◆ EXCERPTED DATA ◆
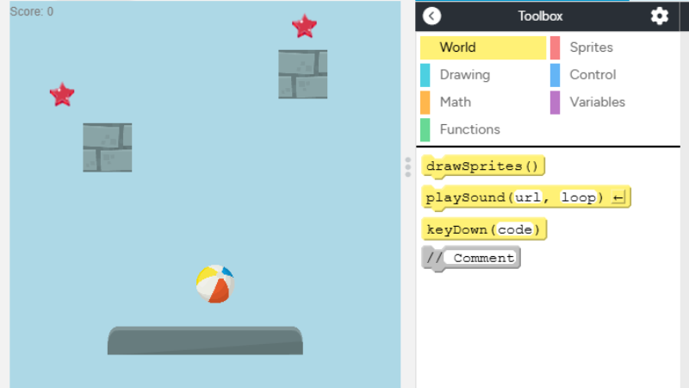Click the panel resize handle dots
689x388 pixels.
(408, 167)
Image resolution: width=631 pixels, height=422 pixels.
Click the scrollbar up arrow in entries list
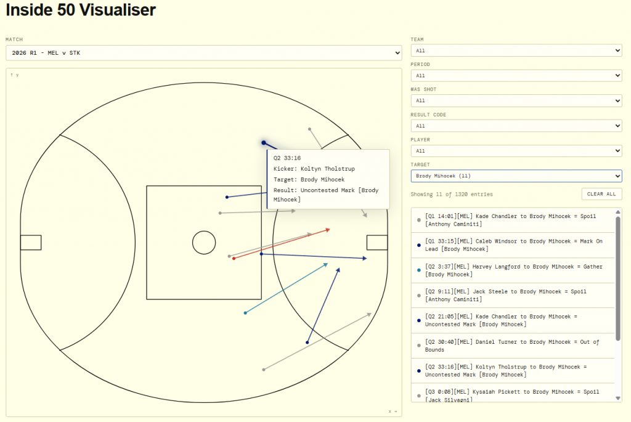pos(618,212)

◆ TASK DIRECTIONS ◆
Lines before the one containing "Image resolution: width=631" are not wanted; write out that line and every later line through the end of the data above, exactly, without pictures.

◆ YOUR SOLUTION ◆
Image resolution: width=631 pixels, height=422 pixels.
Click the scrollbar up arrow in entries list
pos(618,212)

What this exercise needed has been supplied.